In fact, if we’d had a capital gains tax in place for the past four years, it would have been largely redundant.

I’ll just leave that there.

There are other reasons for looking at capital gains and generally broadening our tax base, but I suspect most readers already have a view on that.

Anyway, there is no question that the demise of the economic activity that surrounded the property sector (however frothy and unproductive commentators argued it was) has left a villa-shaped hole in the recovery curve.

I know there is evidence that the wealth effect created by rising propertry prices is largely a mirage.

But Auckland, in particular, is struggling to thrive without the population growth and booming property and construction sectors that underpinned the boom times in previous decades.

As the economy grinds slowly back into growth, we should think of the property market headwind as resistance training.

We are making the economy sweat.

It will be fascinating to watch and assess what a recovery in the absence of a property boom looks like.

It’s something I’ve never seen in my working life.

Will we see a more productive allocation of capital to business?
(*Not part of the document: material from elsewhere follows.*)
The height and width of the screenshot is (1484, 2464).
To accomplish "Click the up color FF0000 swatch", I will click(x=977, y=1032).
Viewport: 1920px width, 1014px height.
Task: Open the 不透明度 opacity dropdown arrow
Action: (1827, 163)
Will we see some real wealth creation?

I hope so.

Housing affordability will continue to improve, albeit slowly.

We may start to see some social benefits flow through.

I certainly don’t think this shift will solve all of New Zealand’s economic problems.

But if we can achieve stable growth with lower unemployment and higher wages without falling back on the familiar props of high immigration and housing bubble, we will have achieved something significant.

We’ll have created a more solid foundation on which to build our long-term economic goals.

Liam Dann is business editor-at-large for the New Zealand Herald. He is a senior writer and columnist, and also presents and produces videos and podcasts. He joined the Herald in 2003.